⟨
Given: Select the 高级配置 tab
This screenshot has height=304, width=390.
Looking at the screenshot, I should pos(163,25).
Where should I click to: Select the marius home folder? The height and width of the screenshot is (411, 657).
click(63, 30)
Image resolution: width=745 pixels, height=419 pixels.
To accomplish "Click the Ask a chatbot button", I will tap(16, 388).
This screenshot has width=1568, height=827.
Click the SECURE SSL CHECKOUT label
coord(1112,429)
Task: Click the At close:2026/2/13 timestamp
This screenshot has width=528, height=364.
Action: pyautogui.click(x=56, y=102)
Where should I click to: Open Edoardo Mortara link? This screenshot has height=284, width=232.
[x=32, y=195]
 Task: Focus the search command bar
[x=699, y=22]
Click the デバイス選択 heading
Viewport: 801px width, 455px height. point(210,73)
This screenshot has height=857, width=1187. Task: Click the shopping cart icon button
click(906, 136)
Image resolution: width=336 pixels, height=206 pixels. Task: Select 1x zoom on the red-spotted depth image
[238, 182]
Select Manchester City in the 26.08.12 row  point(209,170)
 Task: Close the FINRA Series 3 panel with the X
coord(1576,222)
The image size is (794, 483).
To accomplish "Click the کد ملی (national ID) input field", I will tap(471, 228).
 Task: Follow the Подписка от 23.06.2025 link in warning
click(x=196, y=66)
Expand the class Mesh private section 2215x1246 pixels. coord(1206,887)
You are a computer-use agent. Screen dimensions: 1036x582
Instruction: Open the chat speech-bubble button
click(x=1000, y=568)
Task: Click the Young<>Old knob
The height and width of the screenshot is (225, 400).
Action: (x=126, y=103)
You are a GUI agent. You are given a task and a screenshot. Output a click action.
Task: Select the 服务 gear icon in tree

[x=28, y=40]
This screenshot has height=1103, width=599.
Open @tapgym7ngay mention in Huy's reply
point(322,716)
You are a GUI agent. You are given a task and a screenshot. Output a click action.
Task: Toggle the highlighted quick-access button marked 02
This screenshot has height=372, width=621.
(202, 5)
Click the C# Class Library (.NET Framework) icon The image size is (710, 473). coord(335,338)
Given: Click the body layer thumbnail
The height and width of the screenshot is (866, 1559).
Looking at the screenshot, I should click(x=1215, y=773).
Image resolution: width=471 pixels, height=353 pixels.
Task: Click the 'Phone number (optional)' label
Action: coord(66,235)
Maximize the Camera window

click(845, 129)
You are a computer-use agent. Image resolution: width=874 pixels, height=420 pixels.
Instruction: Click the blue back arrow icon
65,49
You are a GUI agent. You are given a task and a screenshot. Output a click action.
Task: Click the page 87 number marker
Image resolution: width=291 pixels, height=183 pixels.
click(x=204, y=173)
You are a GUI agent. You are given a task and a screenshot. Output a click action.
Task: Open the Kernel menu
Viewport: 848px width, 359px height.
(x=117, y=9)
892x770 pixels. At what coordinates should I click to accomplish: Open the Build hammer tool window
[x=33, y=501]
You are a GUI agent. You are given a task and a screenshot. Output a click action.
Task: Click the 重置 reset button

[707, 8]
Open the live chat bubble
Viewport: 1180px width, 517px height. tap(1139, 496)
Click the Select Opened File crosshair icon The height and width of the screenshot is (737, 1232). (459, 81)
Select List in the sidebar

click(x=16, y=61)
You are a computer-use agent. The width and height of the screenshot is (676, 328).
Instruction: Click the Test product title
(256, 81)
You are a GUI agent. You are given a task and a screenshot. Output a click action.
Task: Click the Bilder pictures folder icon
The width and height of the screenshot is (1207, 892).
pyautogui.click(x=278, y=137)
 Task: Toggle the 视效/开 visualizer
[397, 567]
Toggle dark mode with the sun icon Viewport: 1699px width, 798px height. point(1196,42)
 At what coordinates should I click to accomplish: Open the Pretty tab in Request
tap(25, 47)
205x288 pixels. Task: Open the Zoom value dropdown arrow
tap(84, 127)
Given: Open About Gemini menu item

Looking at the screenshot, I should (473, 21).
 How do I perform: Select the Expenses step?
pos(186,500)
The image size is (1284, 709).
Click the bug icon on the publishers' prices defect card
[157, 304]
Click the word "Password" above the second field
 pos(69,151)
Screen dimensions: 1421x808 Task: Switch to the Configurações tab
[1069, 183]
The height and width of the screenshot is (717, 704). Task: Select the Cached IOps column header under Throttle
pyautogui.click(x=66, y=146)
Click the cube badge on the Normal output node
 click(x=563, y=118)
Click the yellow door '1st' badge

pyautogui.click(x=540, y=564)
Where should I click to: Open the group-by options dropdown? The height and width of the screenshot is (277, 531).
⟩
• [Challenge]
Count the lines in the rows above that contain the string "size", treating uppercase and lowercase as different. Give only the number.

• [Output of the task]
3